Сбоку было написано химическим карандашом «удовлетворить».

— Свинья ты… — заныл Карасев. — Что ж ты мне ударил?

— А ты не дражни, — неожиданно сказали в толпе. — Иванов, с тебя магарыч!

Увертюра Шопена

Неприятный рассказ (по материалам рабкора)

— Какой негодяй распустил слух, что наш клуб никуда не годится? — воскликнул завклубом.

— Это враги наши говорят, — ответил член правления Колотушкин.

— Свиньи, свиньи, — качая головой, заметил заведующий, — вот-с, не угодно ли: приход от платных спектаклей — 248 р. 89 к., а расход — 140 р. 89 к. В остатке, стало быть, 109 рубликов чистейшей пользы. И не будь я заведующий, если я их не употреблю…

Тут дверь открылась и вошел заведующий передвижным театром.

— Драсте, — сказал он. — братцы, сел я в лужу. Нету у меня денег. Пропал я! Застрелюсь я!..

— Не делай этого, — ужаснулся заведующий, — твоя жизнь нужна родине. Сколько тебе нужно?

— 10 рублей, или я отравлюсь цианистым калием.

— На, — сказал великодушный заведующий, — только не губи свою душу. И пиши расписку.

Завтеатром сел и написал:

«Прошу 10 рублей до следующего моего приезда в Себеж».
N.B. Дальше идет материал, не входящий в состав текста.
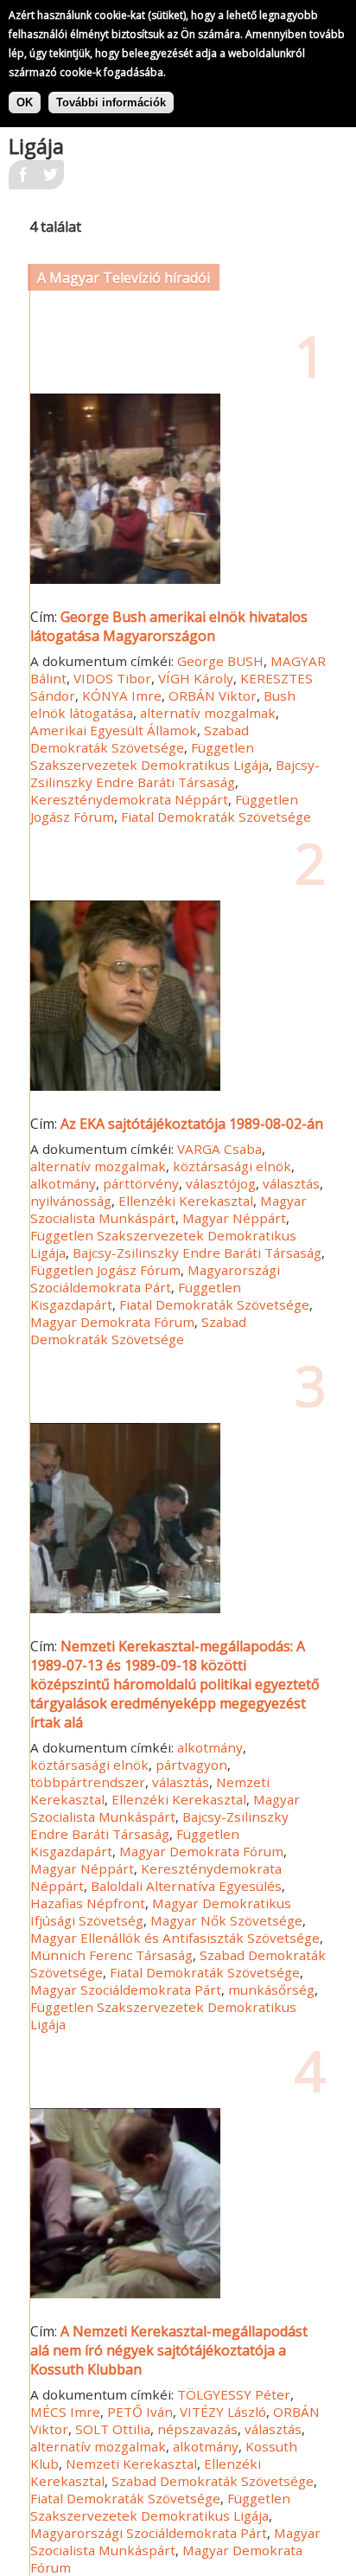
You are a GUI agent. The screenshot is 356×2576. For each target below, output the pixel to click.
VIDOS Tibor (112, 678)
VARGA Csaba (219, 1148)
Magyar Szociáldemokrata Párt (125, 1989)
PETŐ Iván (140, 2411)
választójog (221, 1183)
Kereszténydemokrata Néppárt (129, 799)
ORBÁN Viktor (212, 695)
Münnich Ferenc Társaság (111, 1955)
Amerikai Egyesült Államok (113, 730)
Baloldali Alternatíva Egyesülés (186, 1885)
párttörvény (141, 1183)
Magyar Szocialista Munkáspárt (168, 1209)
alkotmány (63, 1183)
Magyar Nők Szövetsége (226, 1920)
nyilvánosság (70, 1200)
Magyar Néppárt (234, 1218)
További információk (111, 102)
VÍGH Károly (195, 678)
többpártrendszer (87, 1782)
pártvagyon (191, 1764)
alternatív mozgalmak (208, 712)
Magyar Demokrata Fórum (112, 1321)
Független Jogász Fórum (105, 1269)
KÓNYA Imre (122, 695)
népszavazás (197, 2429)
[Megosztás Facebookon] (22, 179)
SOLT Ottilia (112, 2429)
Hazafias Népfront (87, 1903)
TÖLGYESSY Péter (233, 2394)
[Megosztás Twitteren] (50, 179)
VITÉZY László (223, 2411)
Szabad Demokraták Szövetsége (139, 738)
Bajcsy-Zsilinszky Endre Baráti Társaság (175, 773)
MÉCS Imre (65, 2411)
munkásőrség (271, 1989)
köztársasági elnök (232, 1166)
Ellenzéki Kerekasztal (185, 1200)
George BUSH (220, 661)
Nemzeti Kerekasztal (131, 2463)
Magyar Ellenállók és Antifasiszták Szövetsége (175, 1937)
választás (291, 1183)
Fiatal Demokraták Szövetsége (216, 816)
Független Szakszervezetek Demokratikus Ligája (149, 756)
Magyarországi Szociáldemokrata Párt (155, 1278)
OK (24, 102)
А заведующий написал: «Выдать».

— Вы спасли мне жизнь! — воскликнул театральщик и исчез.

Засим пришел гражданин Балаболин и спросил:

— Веревку от занавеса не дадите ли мне, друзья, на полчасика?

— Зачем? — изумились клубные.

— Повешусь. Имею долг чести, а платить нечем,

— Пиши!

Балаболин написал: «Прошу на два дня»…

Получил резолюцию Колотушкина и пять рублей и исчез.

Пришел Пидорин и написал: «До получения жалования»…

Получил 30 рублей и исчез.

Пришел Елистратов с запиской от Пидорина, написал: «В счет жалования»…

И, получив 20 рублей, исчез.

Затем пришел фортепьянный настройщик и сказал:

— На вашем фортепьяне, вероятно, ногами играли или жезлами путевыми. Как стерва дребезжит.

— Что ты говоришь? — ужаснулись клубники. — Чини его скорей!

— 55 рублей будет стоить, — сказал мастер.

Написали смету, а в конце приписали:

«По окончании ремонта заставить настройщика сыграть увертюру Шопена и на дорогу выпить добрую чарку».

Не успел фортепьянщик доиграть Шопена и допить чарку, как открылась дверь и ввалилось сразу несколько:

— Нету, нету больше, — закричал заведующий и замахал рукой, — чисто!

— Нам и не надо, — гробовым голосом ответили ввалившиеся и добавили: — Мы ревизионная комиссия. Наступило молчание.

— Это что? — спросила комиссия.

— Расписки, — ответил зав и заплакал.

— А это кто?

— Фортепьянщик, — рыдая, ответил зав.

— Что ж он делает?

— Увертюру играет, — всхлипнул зав.

— Довольно, — сказала комиссия, — увертюра кончена, и начинается опера.